I may or may not have slept in someones apt on your street because they told me I was fun sized like a mini snickers
I'm glad my gym is open 24 hours..I stopped in on my way home to puke from the bar
watching "look who's talking now." getting choked up at the end when they find each other at the cabin
doesn't that movie star kirstie alley and have talking dogs in it? new low...even for you
Please acknowledge the sock on the door. If not it will be rammed up your ass.
Shes 18 and still has a curfew. it was great. didnt have to worry about her still being here in the morning.
Is there a reason there's a dick print on my seventh-story window?
I need to go back to work. I've had so much sex since the shutdown started. last night we tried and a little flag came out saying "nothing is left in here try a week later"

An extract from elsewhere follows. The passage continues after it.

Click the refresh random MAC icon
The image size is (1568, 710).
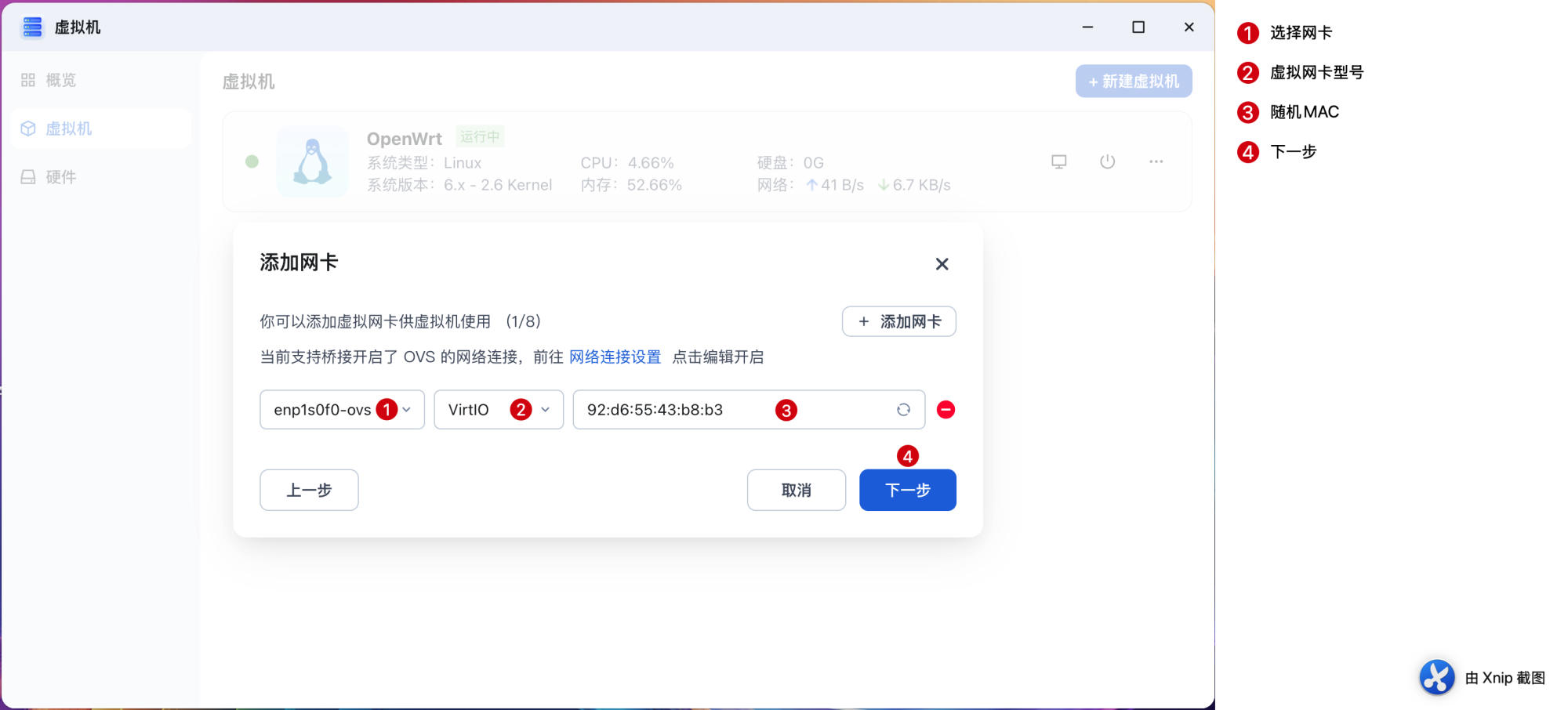pyautogui.click(x=903, y=410)
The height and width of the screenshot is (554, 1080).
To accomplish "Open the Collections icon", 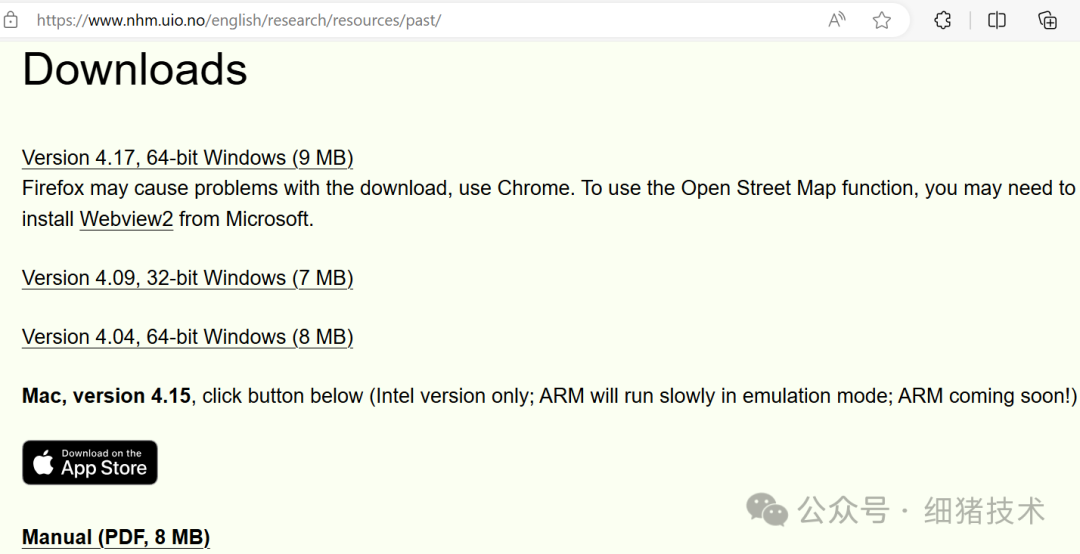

I have six new people in my phone that I don't remember adding. One of them is "Bourbon Yeah." Successful evening?
I just set up a proportion to calculate how much Jolly Rancher vodka I can make with the limited amount of Jolly Ranchers I have. Finally, real-life application of math.
I got wine drunk and bought a hedgehog
whatcha doing?
lying in bed pretending to be a slug
Just got hit on by a 28-year old, quadraplegic, triple-cancer-survivor redneck. Now updating bucket list to meet newfound standards.
I must be pretty memorable. I was walking past this dude and he goes "There's the Scotch Girl." I have ZERO clue who he is, but I'm definitely the Scotch Girl.
Nothing quite like spending your evening singing Shania Twain I Feel Like a Woman barbershop quartet Style with some homeless guys outside of Keyport liquor. love Shania Twain. How's your Sunday?
He just compared fucking my vagina to a snow flake falling on his forehead: gentle.... I'm not sure if that's a compliment or not.